[Stored data entries]
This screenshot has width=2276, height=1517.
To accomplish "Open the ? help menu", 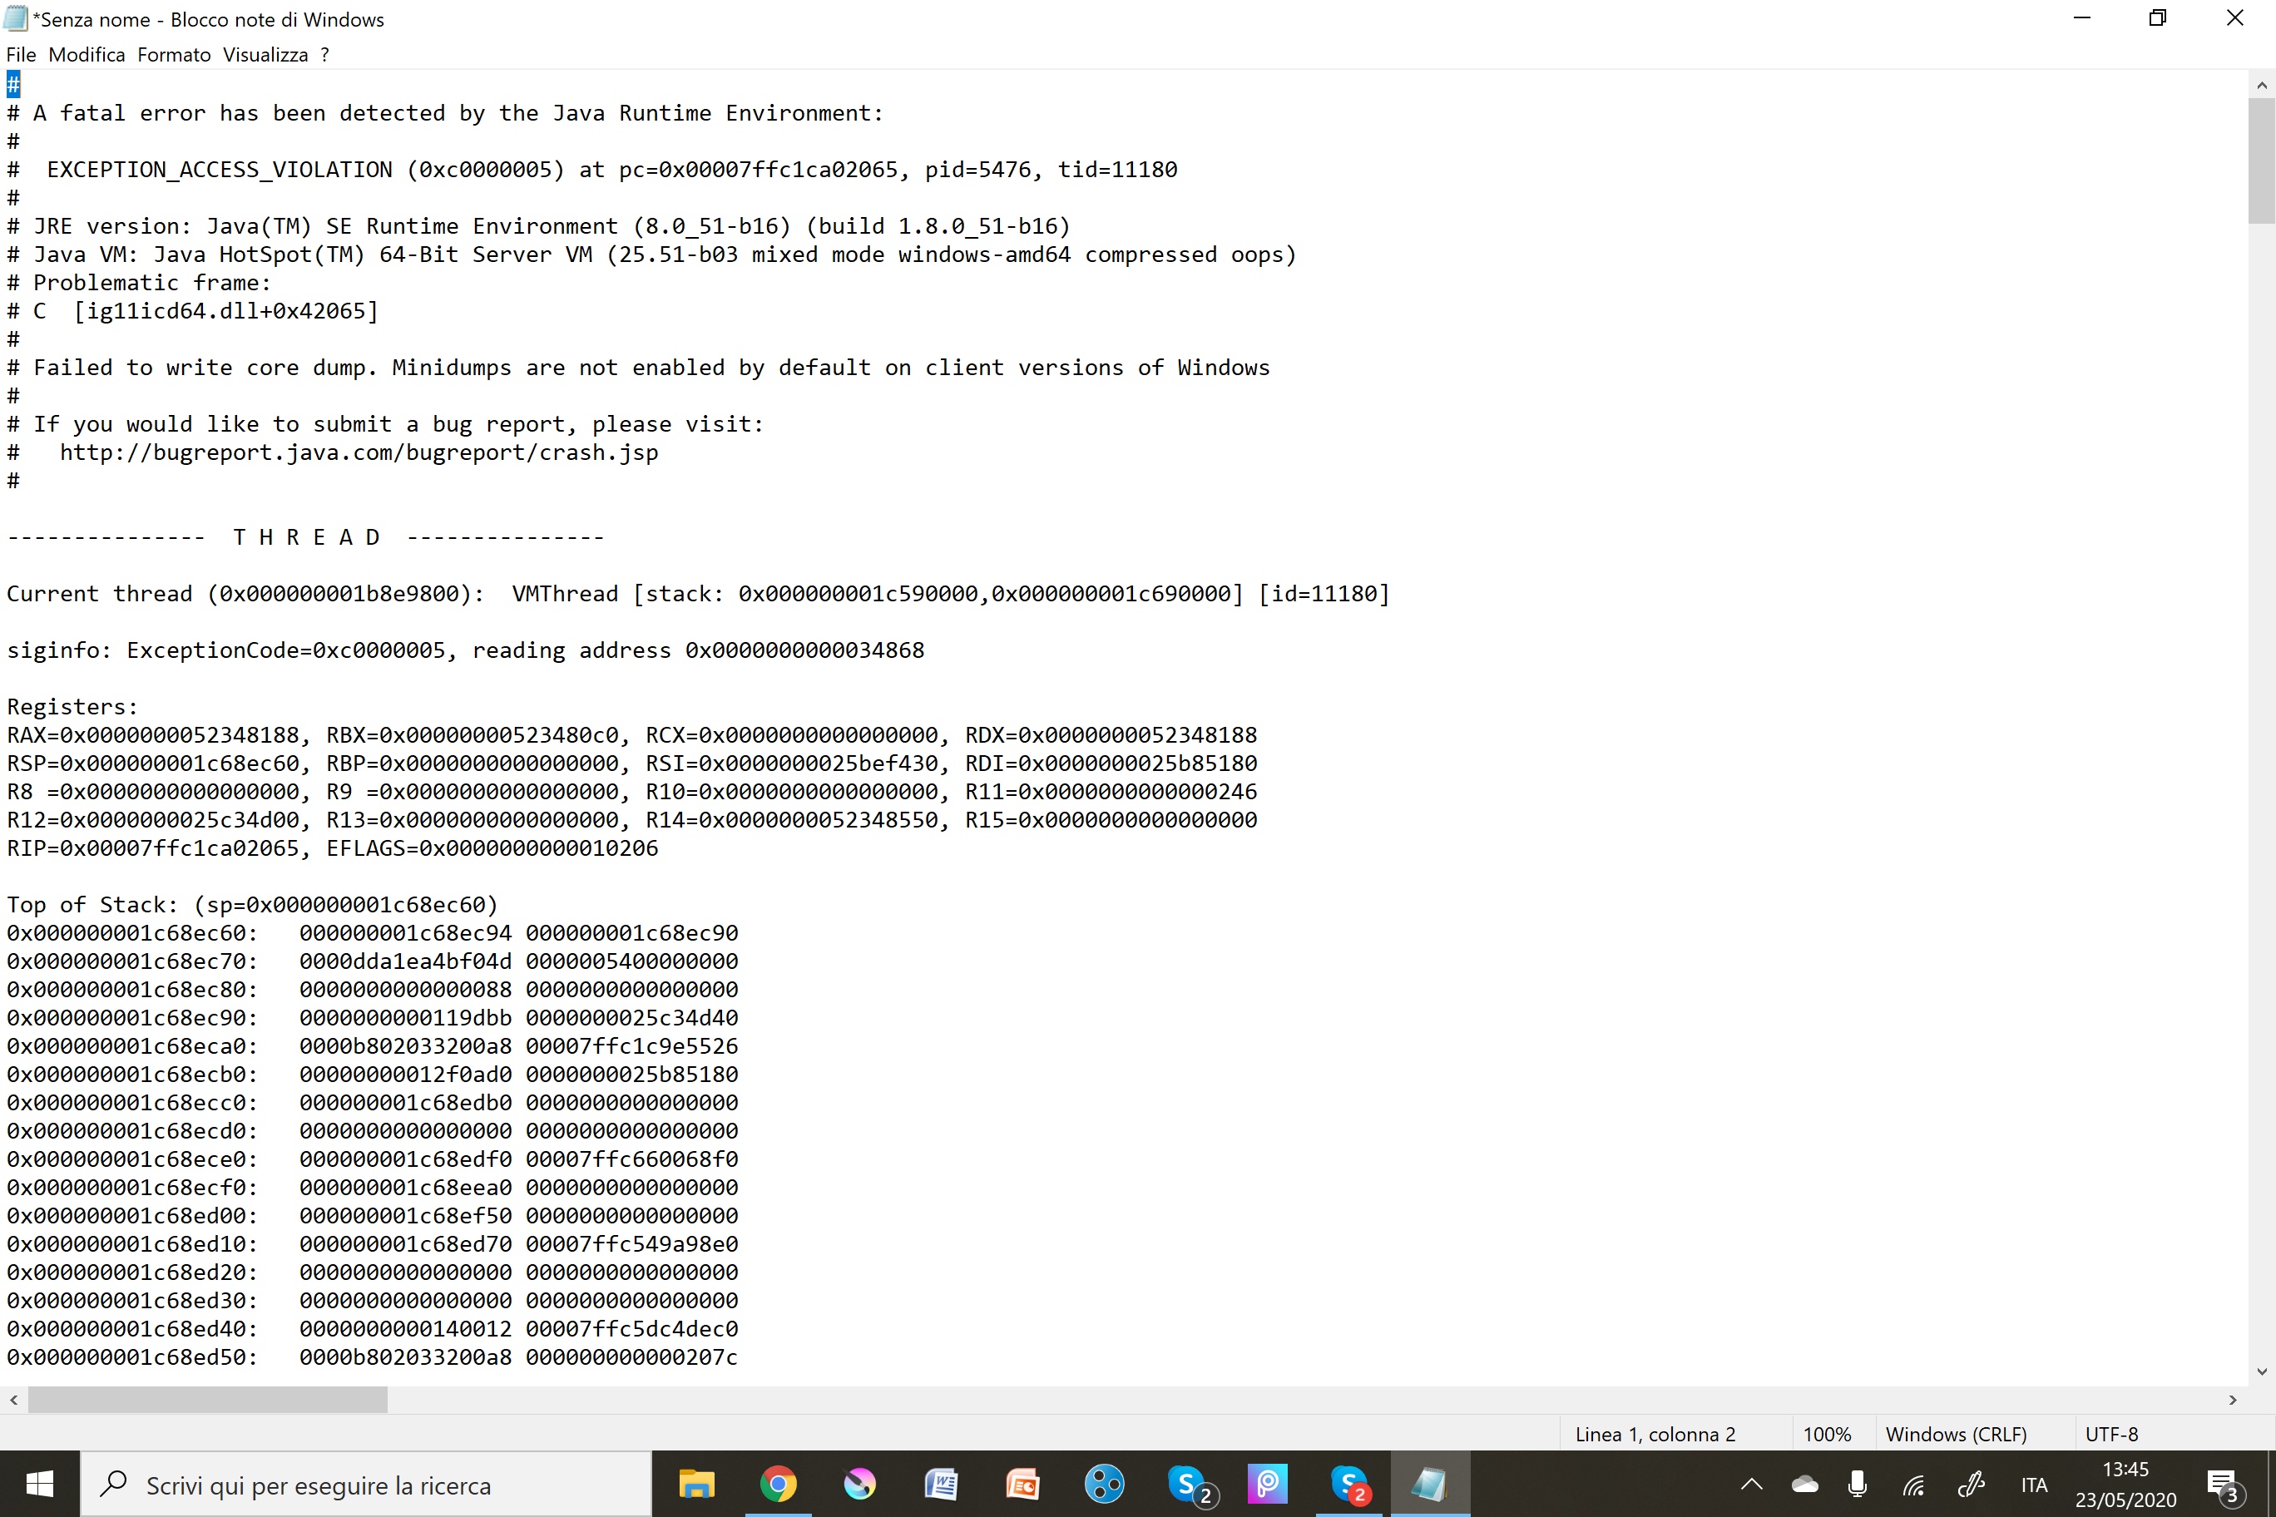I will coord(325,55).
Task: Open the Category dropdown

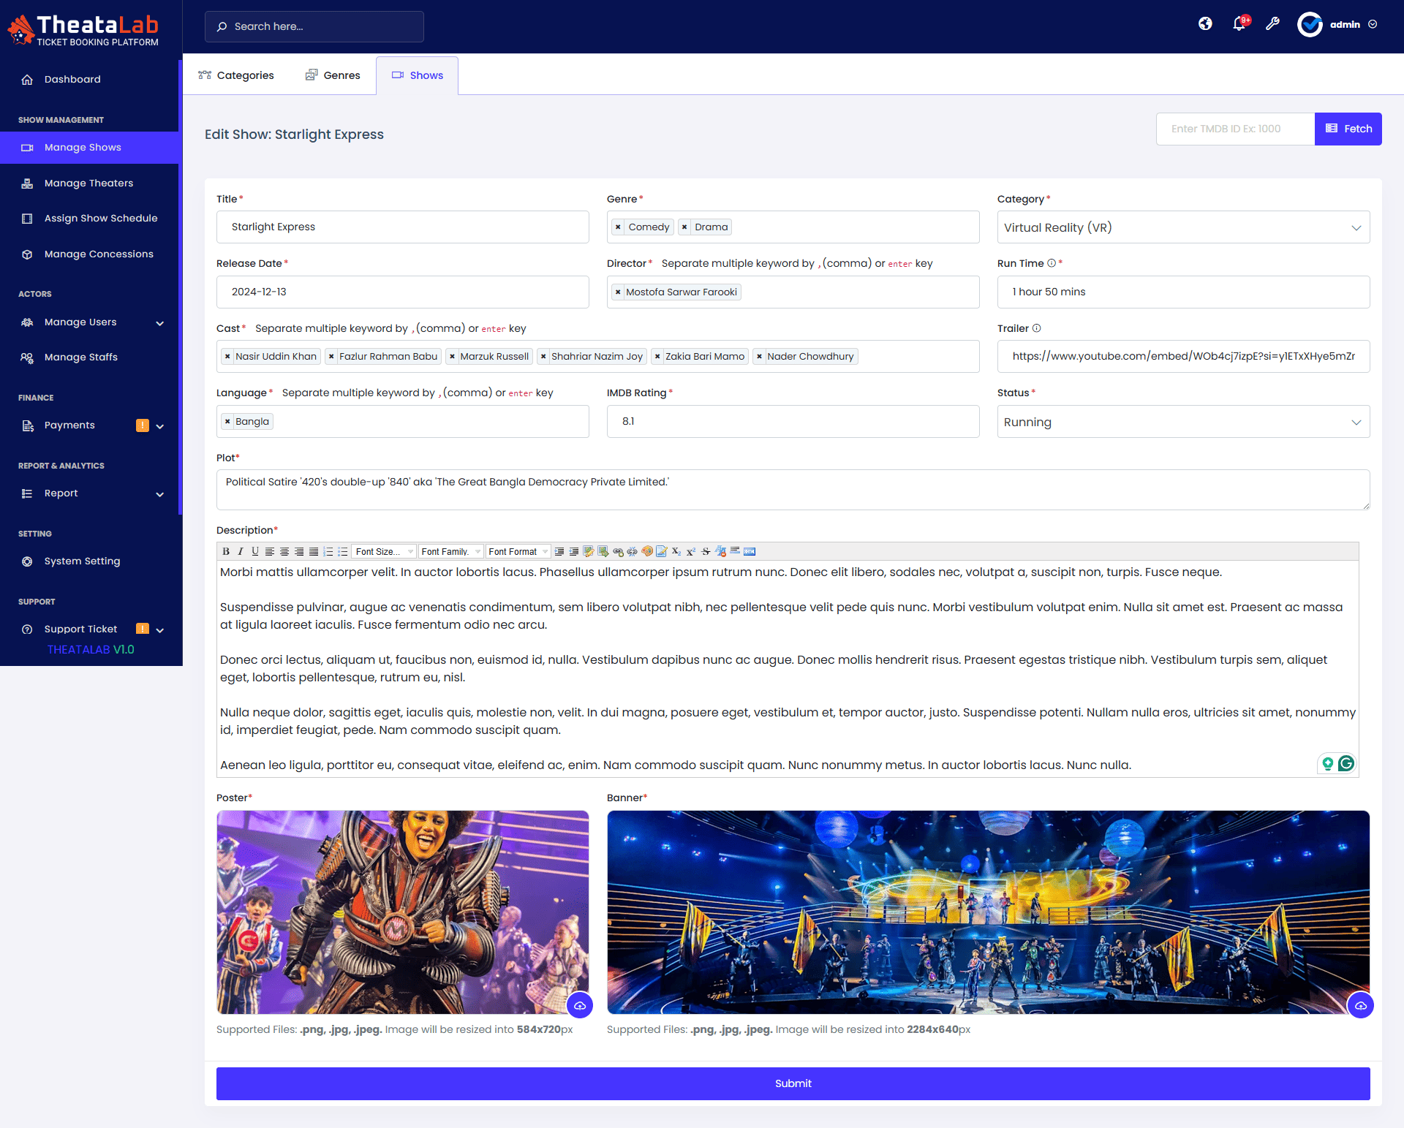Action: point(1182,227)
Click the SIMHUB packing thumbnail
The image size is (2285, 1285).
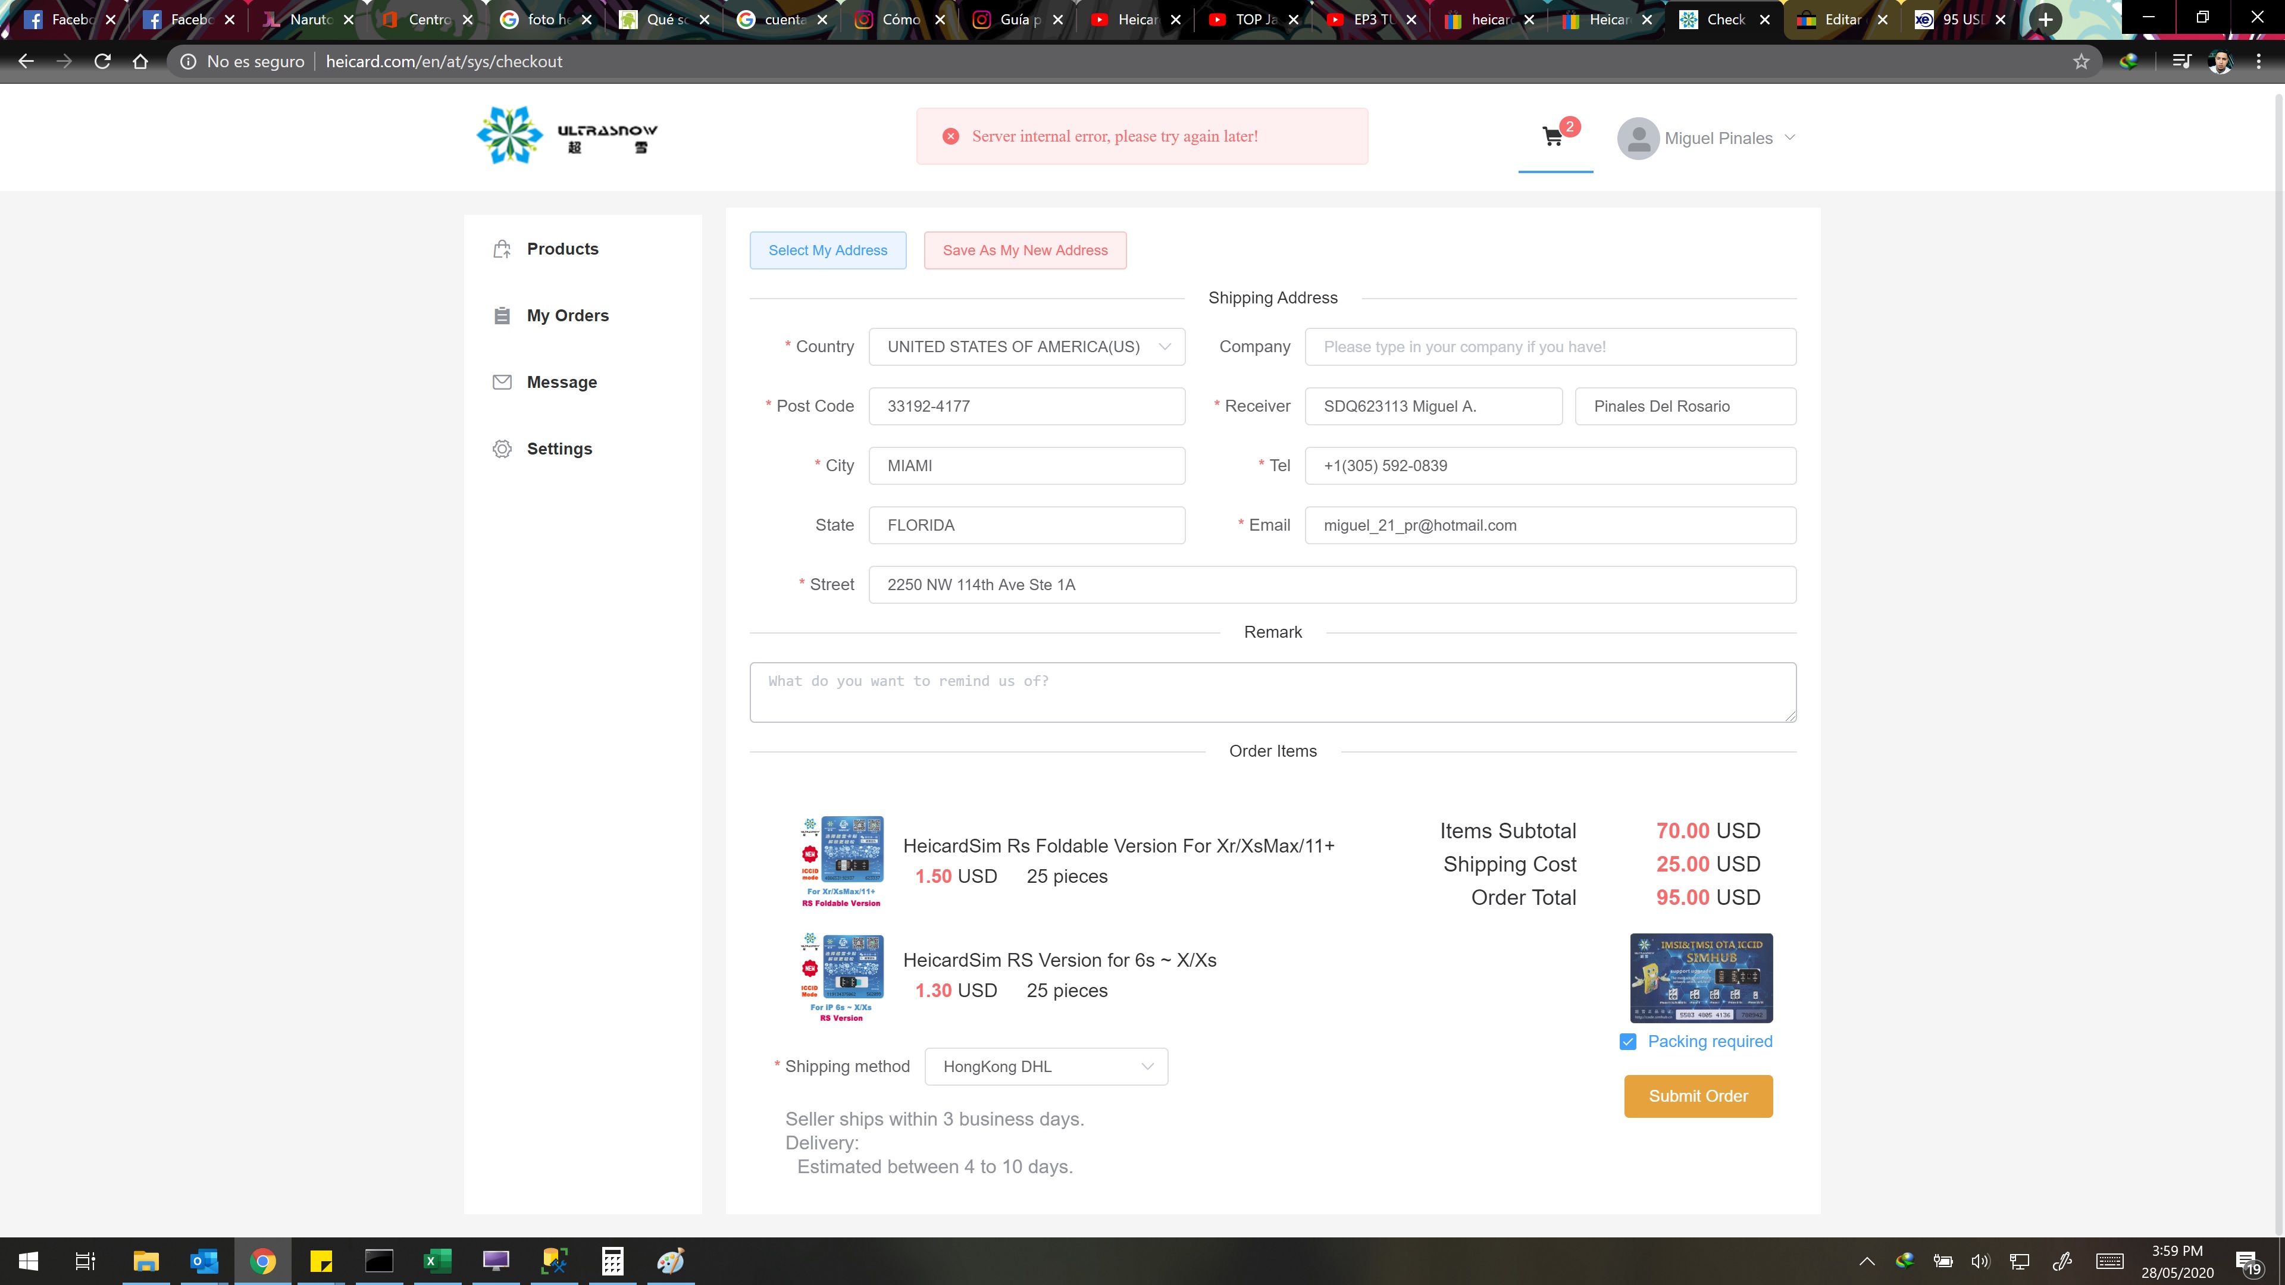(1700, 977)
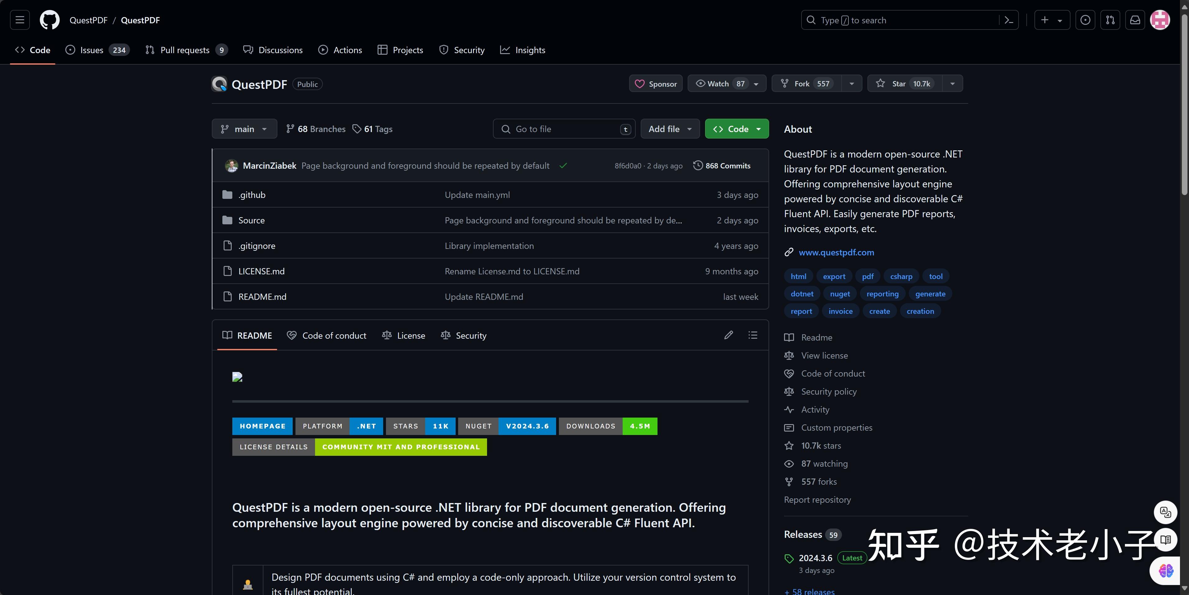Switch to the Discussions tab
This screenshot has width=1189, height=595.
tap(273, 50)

_Task directions_.
From the line containing "Task: Open the Category dropdown" to the last line of the records above, return each line exactly, both ends included, and nothing more. Leave out the pictures.

_Exercise response_.
Task: Open the Category dropdown

Action: point(1182,227)
Click the SIMHUB packing thumbnail
The image size is (2285, 1285).
(1700, 977)
Switch to the Discussions tab
This screenshot has width=1189, height=595.
tap(273, 50)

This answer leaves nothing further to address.